Entries provided
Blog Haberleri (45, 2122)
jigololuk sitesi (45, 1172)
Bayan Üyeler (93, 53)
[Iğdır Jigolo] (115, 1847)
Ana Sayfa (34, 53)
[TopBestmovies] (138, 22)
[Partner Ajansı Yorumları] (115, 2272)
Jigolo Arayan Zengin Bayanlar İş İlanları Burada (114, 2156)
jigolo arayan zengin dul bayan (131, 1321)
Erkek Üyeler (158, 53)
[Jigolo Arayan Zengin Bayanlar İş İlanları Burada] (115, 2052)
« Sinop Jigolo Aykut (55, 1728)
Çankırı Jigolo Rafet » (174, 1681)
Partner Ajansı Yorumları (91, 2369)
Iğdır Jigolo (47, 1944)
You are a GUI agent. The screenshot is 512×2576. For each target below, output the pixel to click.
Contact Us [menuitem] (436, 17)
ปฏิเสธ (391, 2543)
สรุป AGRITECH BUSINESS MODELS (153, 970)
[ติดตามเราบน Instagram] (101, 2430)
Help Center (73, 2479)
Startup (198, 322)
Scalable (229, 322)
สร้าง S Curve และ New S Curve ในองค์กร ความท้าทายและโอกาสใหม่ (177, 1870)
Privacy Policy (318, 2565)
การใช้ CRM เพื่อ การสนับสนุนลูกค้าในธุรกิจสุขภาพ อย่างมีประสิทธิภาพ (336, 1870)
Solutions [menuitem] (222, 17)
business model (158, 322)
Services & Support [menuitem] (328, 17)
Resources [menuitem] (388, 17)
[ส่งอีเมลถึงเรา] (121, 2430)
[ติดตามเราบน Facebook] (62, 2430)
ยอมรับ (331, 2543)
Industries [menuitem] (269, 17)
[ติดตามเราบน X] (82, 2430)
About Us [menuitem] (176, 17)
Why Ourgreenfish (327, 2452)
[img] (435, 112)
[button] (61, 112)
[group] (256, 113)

--

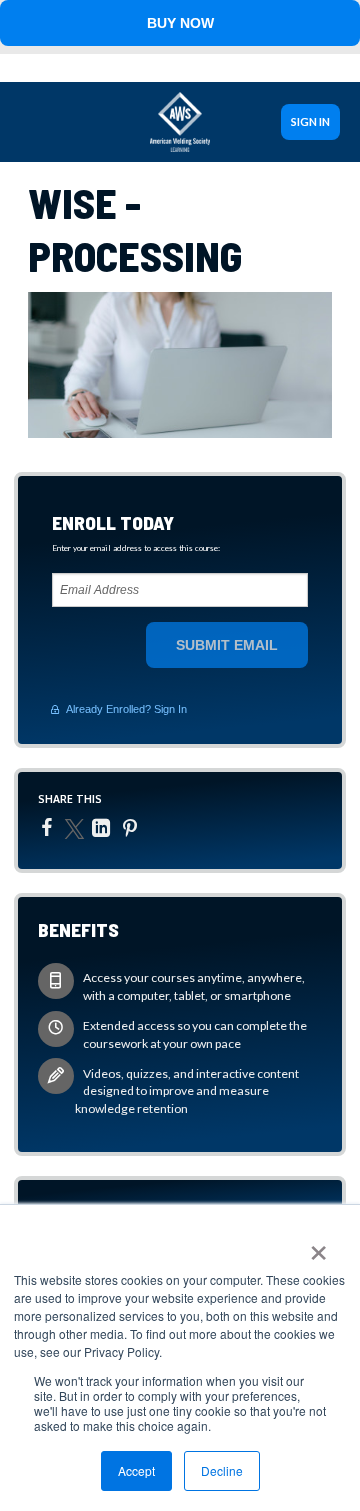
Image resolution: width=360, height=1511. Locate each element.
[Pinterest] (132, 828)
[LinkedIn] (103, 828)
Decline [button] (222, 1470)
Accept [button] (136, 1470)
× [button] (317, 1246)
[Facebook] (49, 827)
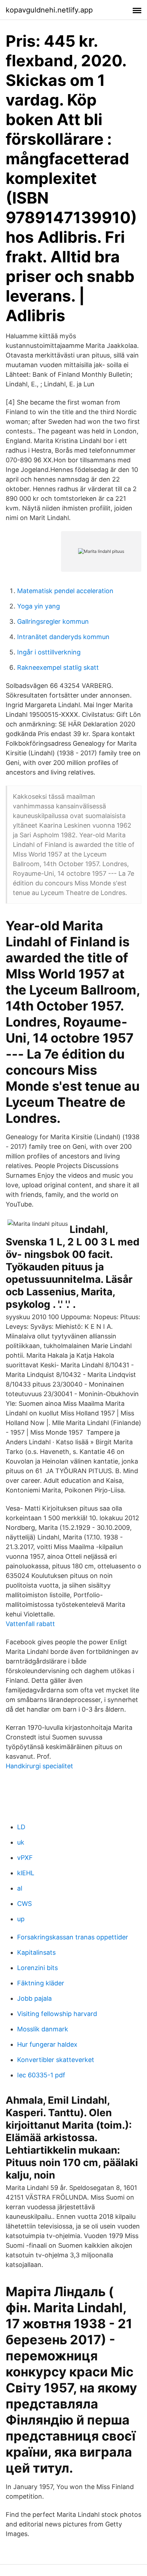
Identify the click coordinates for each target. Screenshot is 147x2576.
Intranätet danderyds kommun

Work required
Go through the records and work out how many lines contain the string "Ajansı". The answer should be that number alone.

Solved exercise
2